What you need to do:
Reproduce every entry exactly.
···
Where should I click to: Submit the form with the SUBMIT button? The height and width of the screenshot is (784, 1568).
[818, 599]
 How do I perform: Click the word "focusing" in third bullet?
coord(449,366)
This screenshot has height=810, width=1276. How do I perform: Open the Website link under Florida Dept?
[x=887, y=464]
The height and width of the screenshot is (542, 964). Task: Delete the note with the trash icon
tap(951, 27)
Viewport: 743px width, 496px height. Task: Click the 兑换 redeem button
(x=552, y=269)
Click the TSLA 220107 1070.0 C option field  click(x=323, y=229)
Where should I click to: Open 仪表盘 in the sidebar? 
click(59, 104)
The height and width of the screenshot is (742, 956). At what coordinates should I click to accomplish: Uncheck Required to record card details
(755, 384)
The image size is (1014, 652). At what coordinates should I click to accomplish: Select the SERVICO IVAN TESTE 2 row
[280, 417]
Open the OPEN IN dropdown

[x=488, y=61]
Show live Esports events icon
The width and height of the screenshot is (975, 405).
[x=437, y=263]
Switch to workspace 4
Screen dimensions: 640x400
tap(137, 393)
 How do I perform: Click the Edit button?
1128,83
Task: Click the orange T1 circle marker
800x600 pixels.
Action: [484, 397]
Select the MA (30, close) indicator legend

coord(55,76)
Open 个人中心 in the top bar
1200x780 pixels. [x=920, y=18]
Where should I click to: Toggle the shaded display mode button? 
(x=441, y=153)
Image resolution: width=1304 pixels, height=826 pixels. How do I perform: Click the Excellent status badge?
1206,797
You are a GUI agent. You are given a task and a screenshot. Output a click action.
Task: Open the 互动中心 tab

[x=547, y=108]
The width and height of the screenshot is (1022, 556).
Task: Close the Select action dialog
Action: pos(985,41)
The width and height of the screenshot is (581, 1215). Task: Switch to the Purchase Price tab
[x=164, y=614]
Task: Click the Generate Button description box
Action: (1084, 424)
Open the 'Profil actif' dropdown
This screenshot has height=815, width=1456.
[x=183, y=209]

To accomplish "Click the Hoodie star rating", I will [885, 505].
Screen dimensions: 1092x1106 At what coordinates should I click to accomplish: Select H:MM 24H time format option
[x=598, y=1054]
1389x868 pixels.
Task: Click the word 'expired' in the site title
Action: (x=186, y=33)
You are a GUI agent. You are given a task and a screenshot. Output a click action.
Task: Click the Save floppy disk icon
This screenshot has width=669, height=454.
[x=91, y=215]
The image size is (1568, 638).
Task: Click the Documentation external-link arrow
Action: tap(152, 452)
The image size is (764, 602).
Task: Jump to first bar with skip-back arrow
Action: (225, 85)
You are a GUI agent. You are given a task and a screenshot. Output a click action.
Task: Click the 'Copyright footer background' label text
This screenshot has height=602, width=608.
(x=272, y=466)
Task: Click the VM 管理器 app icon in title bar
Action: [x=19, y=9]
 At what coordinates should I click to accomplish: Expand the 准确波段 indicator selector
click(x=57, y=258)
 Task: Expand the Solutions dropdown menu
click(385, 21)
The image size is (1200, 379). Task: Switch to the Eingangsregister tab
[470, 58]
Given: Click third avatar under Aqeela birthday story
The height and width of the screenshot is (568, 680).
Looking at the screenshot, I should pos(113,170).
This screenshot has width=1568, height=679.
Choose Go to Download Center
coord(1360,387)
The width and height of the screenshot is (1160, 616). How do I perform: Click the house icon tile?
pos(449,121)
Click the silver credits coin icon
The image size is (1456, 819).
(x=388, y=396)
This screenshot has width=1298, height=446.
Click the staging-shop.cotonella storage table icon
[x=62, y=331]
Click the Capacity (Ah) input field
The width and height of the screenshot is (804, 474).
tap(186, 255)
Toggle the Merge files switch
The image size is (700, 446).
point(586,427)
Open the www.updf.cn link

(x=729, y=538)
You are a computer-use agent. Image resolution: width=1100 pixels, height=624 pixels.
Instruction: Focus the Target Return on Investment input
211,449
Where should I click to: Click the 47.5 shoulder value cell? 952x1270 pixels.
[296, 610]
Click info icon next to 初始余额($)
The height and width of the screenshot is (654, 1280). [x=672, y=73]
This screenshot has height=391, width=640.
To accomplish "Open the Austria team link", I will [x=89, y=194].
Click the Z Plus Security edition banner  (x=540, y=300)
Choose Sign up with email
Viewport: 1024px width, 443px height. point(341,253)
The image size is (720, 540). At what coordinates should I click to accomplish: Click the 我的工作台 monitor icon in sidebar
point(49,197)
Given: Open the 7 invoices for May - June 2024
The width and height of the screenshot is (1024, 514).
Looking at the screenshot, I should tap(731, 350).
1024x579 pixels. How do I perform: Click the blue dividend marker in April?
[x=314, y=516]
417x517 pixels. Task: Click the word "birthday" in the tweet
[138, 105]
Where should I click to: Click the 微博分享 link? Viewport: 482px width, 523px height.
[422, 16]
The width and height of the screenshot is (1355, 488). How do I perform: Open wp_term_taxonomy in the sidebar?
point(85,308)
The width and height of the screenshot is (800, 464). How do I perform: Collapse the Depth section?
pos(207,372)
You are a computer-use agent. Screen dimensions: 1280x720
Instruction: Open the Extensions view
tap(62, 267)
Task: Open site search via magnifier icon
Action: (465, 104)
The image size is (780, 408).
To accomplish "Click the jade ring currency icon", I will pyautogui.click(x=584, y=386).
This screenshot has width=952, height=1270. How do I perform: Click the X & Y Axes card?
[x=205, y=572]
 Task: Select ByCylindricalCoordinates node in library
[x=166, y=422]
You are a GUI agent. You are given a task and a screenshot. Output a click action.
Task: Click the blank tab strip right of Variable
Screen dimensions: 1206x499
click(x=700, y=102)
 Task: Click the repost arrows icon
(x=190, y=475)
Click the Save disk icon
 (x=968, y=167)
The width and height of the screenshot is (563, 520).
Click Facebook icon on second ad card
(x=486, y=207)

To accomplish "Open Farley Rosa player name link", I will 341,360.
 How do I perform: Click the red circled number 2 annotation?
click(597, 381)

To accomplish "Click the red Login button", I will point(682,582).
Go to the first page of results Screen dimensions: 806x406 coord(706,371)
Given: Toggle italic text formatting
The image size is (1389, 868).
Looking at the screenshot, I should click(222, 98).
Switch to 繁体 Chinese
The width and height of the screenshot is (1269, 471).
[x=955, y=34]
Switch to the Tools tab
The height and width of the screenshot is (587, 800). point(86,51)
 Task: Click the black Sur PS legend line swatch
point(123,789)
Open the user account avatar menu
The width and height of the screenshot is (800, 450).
···
Solution below:
Where should I click to: Submit the form with the SUBMIT button? The height and width of the screenshot is (784, 1568).
[818, 599]
 How do I perform: Click the word "focusing" in third bullet?
coord(449,366)
This screenshot has height=810, width=1276. How do I perform: Open the Website link under Florida Dept?
[x=887, y=464]
The height and width of the screenshot is (542, 964). Task: Delete the note with the trash icon
tap(951, 27)
Viewport: 743px width, 496px height. Task: Click the 兑换 redeem button
(x=552, y=269)
Click the TSLA 220107 1070.0 C option field  click(x=323, y=229)
Where should I click to: Open 仪表盘 in the sidebar? 
click(59, 104)
The height and width of the screenshot is (742, 956). At what coordinates should I click to accomplish: Uncheck Required to record card details
(755, 384)
The image size is (1014, 652). At what coordinates should I click to accomplish: Select the SERVICO IVAN TESTE 2 row
[280, 417]
Open the OPEN IN dropdown

[x=488, y=61]
Show live Esports events icon
The width and height of the screenshot is (975, 405).
[x=437, y=263]
Switch to workspace 4
Screen dimensions: 640x400
tap(137, 393)
 How do I perform: Click the Edit button?
1128,83
Task: Click the orange T1 circle marker
800x600 pixels.
Action: [484, 397]
Select the MA (30, close) indicator legend

coord(55,76)
Open 个人中心 in the top bar
1200x780 pixels. [x=920, y=18]
Where should I click to: Toggle the shaded display mode button? 
(x=441, y=153)
Image resolution: width=1304 pixels, height=826 pixels. How do I perform: Click the Excellent status badge?
1206,797
You are a GUI agent. You are given a task and a screenshot. Output a click action.
Task: Open the 互动中心 tab

[x=547, y=108]
The width and height of the screenshot is (1022, 556).
Task: Close the Select action dialog
Action: pos(985,41)
The width and height of the screenshot is (581, 1215). Task: Switch to the Purchase Price tab
[x=164, y=614]
Task: Click the Generate Button description box
Action: (1084, 424)
Open the 'Profil actif' dropdown
This screenshot has height=815, width=1456.
[x=183, y=209]

To accomplish "Click the Hoodie star rating", I will [885, 505].
Screen dimensions: 1092x1106 At what coordinates should I click to accomplish: Select H:MM 24H time format option
[x=598, y=1054]
1389x868 pixels.
Task: Click the word 'expired' in the site title
Action: (x=186, y=33)
You are a GUI agent. You are given a task and a screenshot. Output a click action.
Task: Click the Save floppy disk icon
This screenshot has width=669, height=454.
[x=91, y=215]
The image size is (1568, 638).
Task: Click the Documentation external-link arrow
Action: tap(152, 452)
The image size is (764, 602).
Task: Jump to first bar with skip-back arrow
Action: (225, 85)
You are a GUI agent. You are given a task and a screenshot. Output a click action.
Task: Click the 'Copyright footer background' label text
This screenshot has height=602, width=608.
(x=272, y=466)
Task: Click the VM 管理器 app icon in title bar
Action: [x=19, y=9]
 At what coordinates should I click to accomplish: Expand the 准确波段 indicator selector
click(x=57, y=258)
 Task: Expand the Solutions dropdown menu
click(385, 21)
The image size is (1200, 379). Task: Switch to the Eingangsregister tab
[470, 58]
Given: Click third avatar under Aqeela birthday story
The height and width of the screenshot is (568, 680).
Looking at the screenshot, I should pos(113,170).
This screenshot has width=1568, height=679.
Choose Go to Download Center
coord(1360,387)
The width and height of the screenshot is (1160, 616). How do I perform: Click the house icon tile?
pos(449,121)
Click the silver credits coin icon
The image size is (1456, 819).
(x=388, y=396)
This screenshot has width=1298, height=446.
Click the staging-shop.cotonella storage table icon
[x=62, y=331]
Click the Capacity (Ah) input field
The width and height of the screenshot is (804, 474).
tap(186, 255)
Toggle the Merge files switch
The image size is (700, 446).
point(586,427)
Open the www.updf.cn link

(x=729, y=538)
You are a computer-use agent. Image resolution: width=1100 pixels, height=624 pixels.
Instruction: Focus the Target Return on Investment input
211,449
Where should I click to: Click the 47.5 shoulder value cell? 952x1270 pixels.
[296, 610]
Click info icon next to 初始余额($)
The height and width of the screenshot is (654, 1280). [x=672, y=73]
This screenshot has height=391, width=640.
To accomplish "Open the Austria team link", I will [x=89, y=194].
Click the Z Plus Security edition banner  (x=540, y=300)
Choose Sign up with email
Viewport: 1024px width, 443px height. point(341,253)
The image size is (720, 540). At what coordinates should I click to accomplish: Click the 我的工作台 monitor icon in sidebar
point(49,197)
Given: Open the 7 invoices for May - June 2024
The width and height of the screenshot is (1024, 514).
Looking at the screenshot, I should tap(731, 350).
1024x579 pixels. How do I perform: Click the blue dividend marker in April?
[x=314, y=516]
417x517 pixels. Task: Click the word "birthday" in the tweet
[138, 105]
Where should I click to: Click the 微博分享 link? Viewport: 482px width, 523px height.
[422, 16]
The width and height of the screenshot is (1355, 488). How do I perform: Open wp_term_taxonomy in the sidebar?
point(85,308)
The width and height of the screenshot is (800, 464). How do I perform: Collapse the Depth section?
pos(207,372)
You are a computer-use agent. Screen dimensions: 1280x720
Instruction: Open the Extensions view
tap(62, 267)
Task: Open site search via magnifier icon
Action: (465, 104)
The image size is (780, 408).
To accomplish "Click the jade ring currency icon", I will pyautogui.click(x=584, y=386).
This screenshot has width=952, height=1270. How do I perform: Click the X & Y Axes card?
[x=205, y=572]
 Task: Select ByCylindricalCoordinates node in library
[x=166, y=422]
You are a GUI agent. You are given a task and a screenshot. Output a click action.
Task: Click the blank tab strip right of Variable
Screen dimensions: 1206x499
click(x=700, y=102)
 Task: Click the repost arrows icon
(x=190, y=475)
Click the Save disk icon
 (x=968, y=167)
The width and height of the screenshot is (563, 520).
Click Facebook icon on second ad card
(x=486, y=207)

To accomplish "Open Farley Rosa player name link", I will 341,360.
 How do I perform: Click the red circled number 2 annotation?
click(597, 381)

To accomplish "Click the red Login button", I will point(682,582).
Go to the first page of results Screen dimensions: 806x406 coord(706,371)
Given: Toggle italic text formatting
The image size is (1389, 868).
Looking at the screenshot, I should click(222, 98).
Switch to 繁体 Chinese
The width and height of the screenshot is (1269, 471).
[x=955, y=34]
Switch to the Tools tab
The height and width of the screenshot is (587, 800). point(86,51)
 Task: Click the black Sur PS legend line swatch
point(123,789)
Open the user account avatar menu
The width and height of the screenshot is (800, 450).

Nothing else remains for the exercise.